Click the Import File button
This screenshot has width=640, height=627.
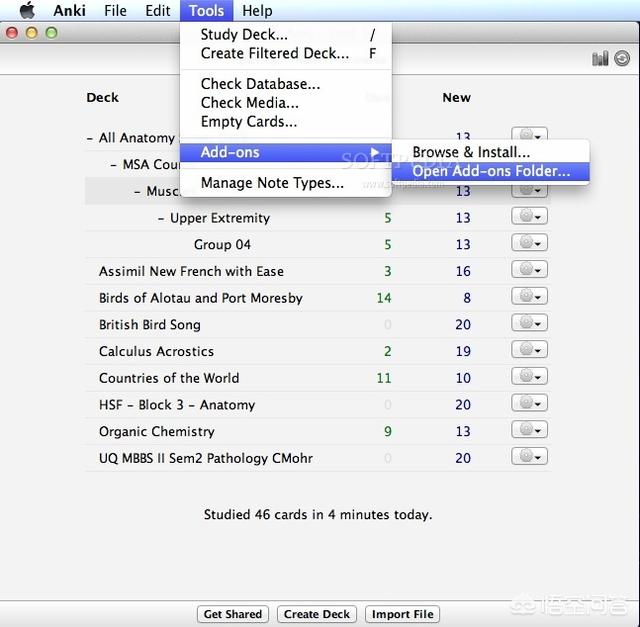(401, 614)
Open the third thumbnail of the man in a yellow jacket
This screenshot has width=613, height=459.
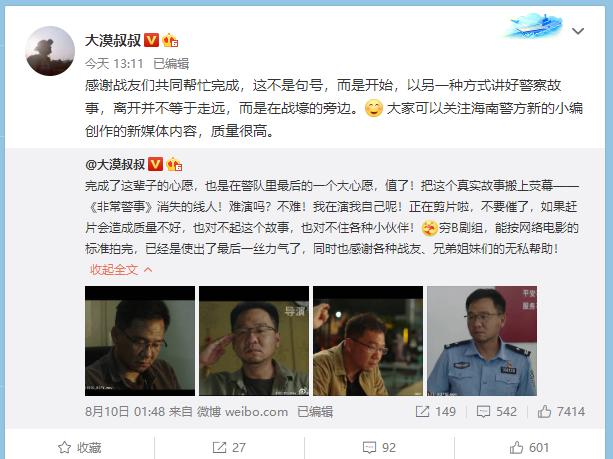click(368, 341)
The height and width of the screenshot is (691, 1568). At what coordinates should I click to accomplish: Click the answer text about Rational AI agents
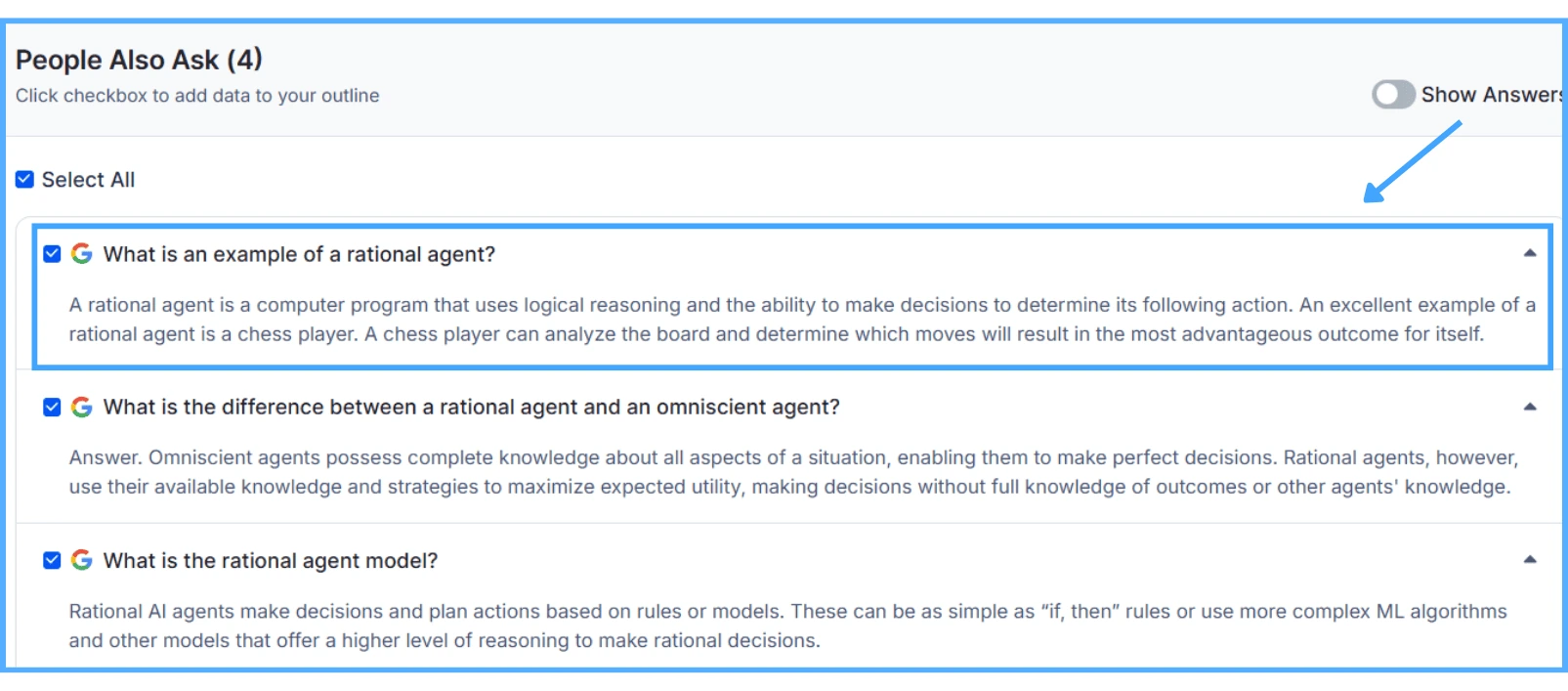786,626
··········
### [Exercise description]
Lay out the entries from the line containing "The height and" through the end of the entries as a two-column CSV with the headers instruction and click_point. Give one row per entry, with its text and its answer each in a single quoted field and line breaks turned into spaces, and leave out the pictures.

### [Result of the exercise]
instruction,click_point
"The height and width of the screenshot is (691, 1568). At what coordinates should I click to accomplish: Click the answer text about Rational AI agents","786,626"